» **Required task A**: Edit the entries from the line containing "You are a GUI" through the end of the entries, both ends included, so that "heading" becomes "title" and nothing else changes. Return only those lines, and leave out the pictures.

::::::::

As most of the episodes in the second half of this season have done, “Us” divided its attention between several different groups of people. The least time was given to Rick, Carl, and Michonne, who only got one scene. Glenn and Tara received the most, along with their new friends Sgt. Ford, Dr. Porter, and Rosita. At the beginning of the episode, Glenn finds the sign Maggie left along the tracks encouraging him to head for Terminus. He immediately takes off in that direction, refusing to stop for rest, even when Tara hurts her leg. Eventually, they come to a tunnel, where Glenn and Tara part with the other three. But this doesn’t sit well with Eugene (Dr. Porter), and once they find an old minivan, he helps steer Rosita toward where he believes the tunnel will end. Inside the tunnel, however, Glenn and Tara aren’t having such an easy time. A few walkers have been trapped under some debris, but another swarm is waiting for them on the other side. Tara gets her foot stuck in the rubble, and when Glenn won’t leave without her, it looks like the end of them both. Then, just in the nick of time, a shadowy posse of people show up and fire on the ensuing walkers. When the smoke clears, it turns out to be Maggie, Sasha, and Bob, who ran into Eugene, Rosita, and Sgt. Ford outside the tunnel. After an emotional reunion, they make the decision to all go on to Terminus together, before Sgt. Ford and Rosita proceed with taking Eugene to Washington. The episode ends with all of them arriving at a large building; this is Terminus. It looks peaceful, plants grow outside, and a kindly woman greets them when they get there.

The rest of “Us” followed Daryl as he got to know his new “friends.” Although one of the men, Len, doesn’t like him, their leader Joe has taken a shine to his style. Joe tells Daryl that in their group, there are only a few rules. If you want something, you claim it, and no lies. He also tells Daryl that this world, the world of the walkers, was meant for men like the two of them, and that he doesn’t think everything “came apart,” he thinks things are finally coming together. Later, when they’re camped out in an abandoned car garage, Len accuses Daryl of stealing part of a dead rabbit they shot earlier in the episode. Daryl rebukes this, insisting Len must’ve planted it with his stuff. Joe asks Len if he’s being honest, and Len tells him he is without hesitation. Then, without warning, Joe punches Len and tells the rest of the men to beat him for lying. He tells Daryl he saw Len do it. As Daryl is leaving the next morning, he sees Len’s body with an arrow through his head lying outside. The men continue down the railroad tracks, where Daryl learns they too are going to Terminus. But Joe doesn’t seem too hopeful about it, telling him they don’t take men like “us” there. Daryl asks why they’re going, and Joe tells him they’re tracking a man who killed one of their guys a few miles back while they were staying in a house. We know that man was Rick. As Daryl continues down the tracks, he spots a strawberry, and calls “claimed.”

::::::::

» **Required task B**: In the episode recap, who turns out to be the group that fires on the walkers in the tunnel?

::::::::

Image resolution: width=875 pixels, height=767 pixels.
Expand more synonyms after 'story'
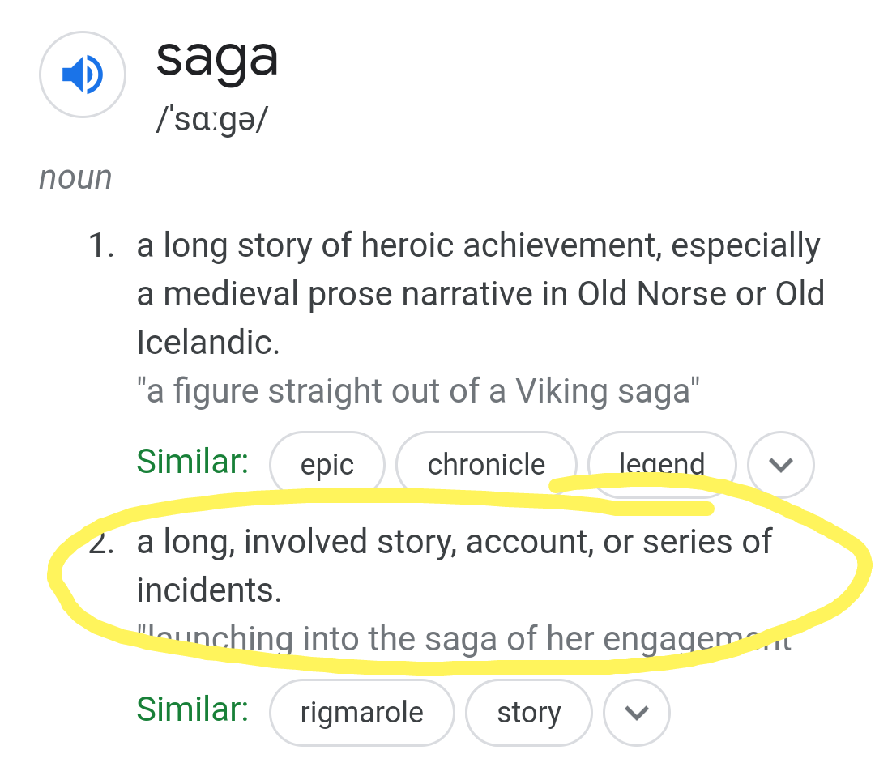tap(636, 713)
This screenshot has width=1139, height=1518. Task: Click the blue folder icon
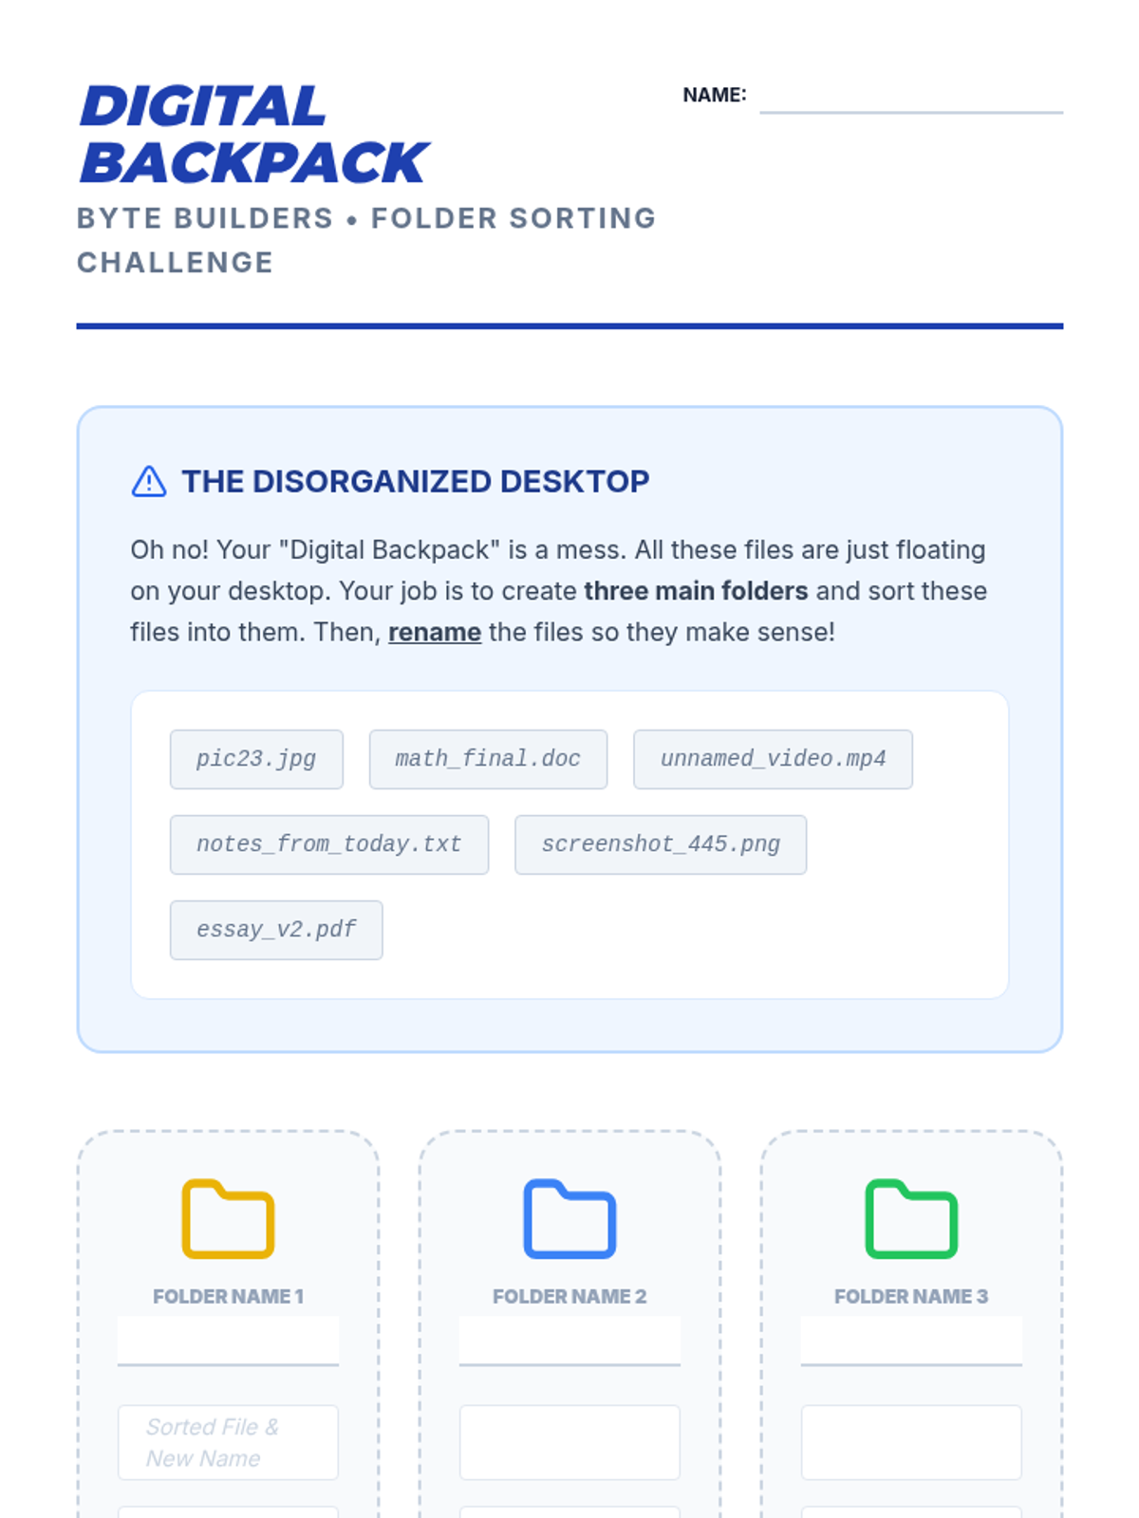570,1219
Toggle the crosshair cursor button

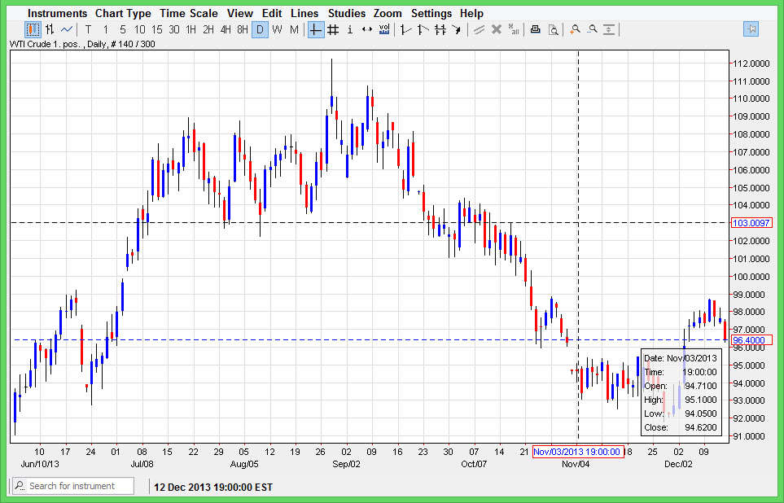tap(315, 30)
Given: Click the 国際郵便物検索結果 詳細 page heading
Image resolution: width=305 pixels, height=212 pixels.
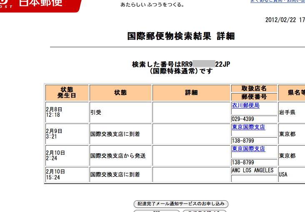Looking at the screenshot, I should 181,36.
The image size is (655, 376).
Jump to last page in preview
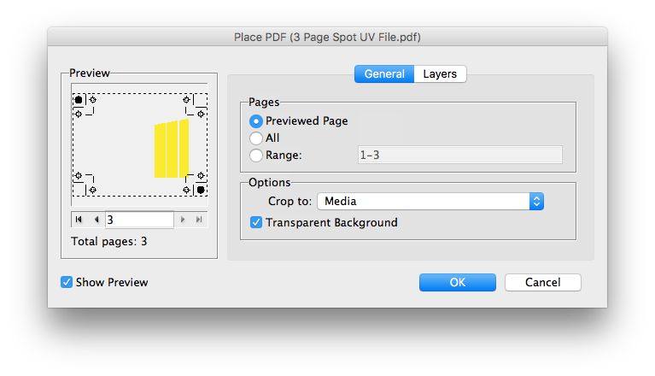pyautogui.click(x=199, y=220)
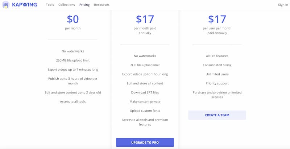This screenshot has height=149, width=290.
Task: Click the Make content private feature
Action: (x=145, y=102)
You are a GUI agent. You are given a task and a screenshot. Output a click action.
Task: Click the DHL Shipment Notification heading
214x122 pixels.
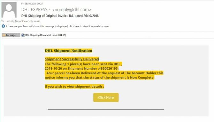tap(68, 51)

::::::::

» **Correct result A**:
You are a GUI agent. You are given a task and a screenshot. Output a click action.
Task: Click the DHL Shipment Notification title
214x122 pixels.
tap(68, 51)

» **Correct result B**: Maggie, Sasha, and Bob.